En particulier, nous maintenons la surpondération des pays générant des rendements élevés, soutenus par des taux réels élevés et une dynamique de désinflation constructive (Brésil, Pérou, Russie). Nous sous-pondérons les marchés de titres locaux à plus faible rendement en Asie (Thaïlande et Malaisie) et en Europe centrale et de l’est (Pologne, Hongrie et Roumanie).
Notre position de duration a diminué au cours du mois (à -0,36 an par rapport à l’indice) dans un contexte de durcissement des conditions financières mondiales et d’absence de perspectives d’un assouplissement de la part des banques centrales des pays émergents. Nous affichons une position très défensive sur les devises émergentes, caractérisée par la sous-pondération des devises asiatiques (KRW, MYR, PHP, THB) du fait des risques de tensions commerciales internationales, du RON (détérioration substantielle des fondamentaux et laxisme budgétaire) et du ZAR (faible croissance, risques budgétaires, marge de manœuvre limitée pour l’avancée des réformes avant les élections parlementaires de mai 2019).

Nous présentons un positionnement très défensif dans un contexte de risques externes élevés (tensions commerciales, sanctions américaines, hausse des bons du Trésor américain et vigueur du dollar US), avec une sous-pondération en duration locale (-0,36 an) et en devises émergentes par rapport à l’indice de référence (position longue sur le dollar US de 15 %).
 

Devises : position tactique favorable sur le dollar US

Marchés développés

Le contexte général est négatif pour le dollar US, sur la base du positionnement des investisseurs, des flux commerciaux et de capitaux et de la parité de pouvoir d’achat. Le double déficit aux États-Unis devrait maintenir le billet vert sous pression par rapport aux autres principales devises. Toutefois, la devise devrait bénéficier du soutien de la Fed, qui va sans doute poursuivre le relèvement des taux d’intérêt. Par ailleurs, les facteurs à court terme restent favorables au dollar US (programme budgétaire, budget, rapatriement des liquidités).Enfin, dans le contexte actuel de risque géopolitique, le dollar représente une valeur refuge attractive.

La banque de Norvège a procédé à un relèvement prudent de ses taux en septembre, soulignant que les tensions internationales pouvaient constituer un risque pour l’économie.
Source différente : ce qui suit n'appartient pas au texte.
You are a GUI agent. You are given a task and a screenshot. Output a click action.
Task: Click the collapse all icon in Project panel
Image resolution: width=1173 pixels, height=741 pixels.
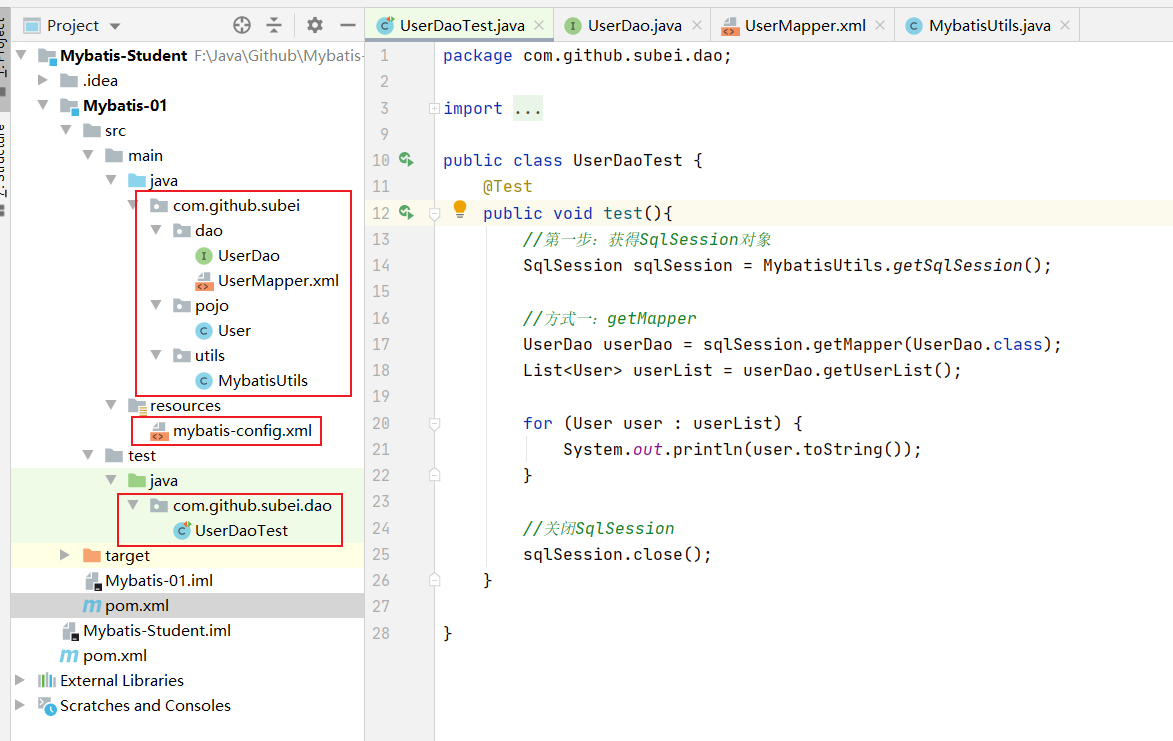pyautogui.click(x=274, y=25)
Compte tenu de notre évaluation toujours très favorable de la devise, nous avons maintenu notre position longue sur la couronne norvégienne (NOK). En outre, la devise est également soutenue par une économie relativement robuste, et par l’expansion du cycle économique.

Bien que les différentiels de taux restent pénalisants, le yen apparaît intéressant dans notre cadre d’analyse à long terme .Dans le contexte actuel d’incertitude géopolitique et de risque événementiel important, le yen reste une valeur refuge attrayante et un actif de diversification. Néanmoins, les flux empêchent une appréciation importante de la devise, en raison des achats d’obligations américaines par les Japonais.

Marchés émergents

Sur la base du différentiel de taux, du rapport portage-risque et des surprises économiques, le cadre global est défavorable au dollar américain, qui reste sous pression. Nous cherchons toutefois à gérer cette exposition de manière tactique, car cette position reste vulnérable aux communications de la Fed, particulièrement dans le contexte d’incertitude entourant la Réserve Fédérale.

Nous présentons un positionnement relativement défensif dans un contexte de risques externes élevés (tensions commerciales, sanctions américaines, prochaines élections au Brésil), avec une sous-pondération en duration locale (-0,22 an) et en devises émergentes par rapport à l’indice de référence (position longue sur le dollar US de 6,3 %).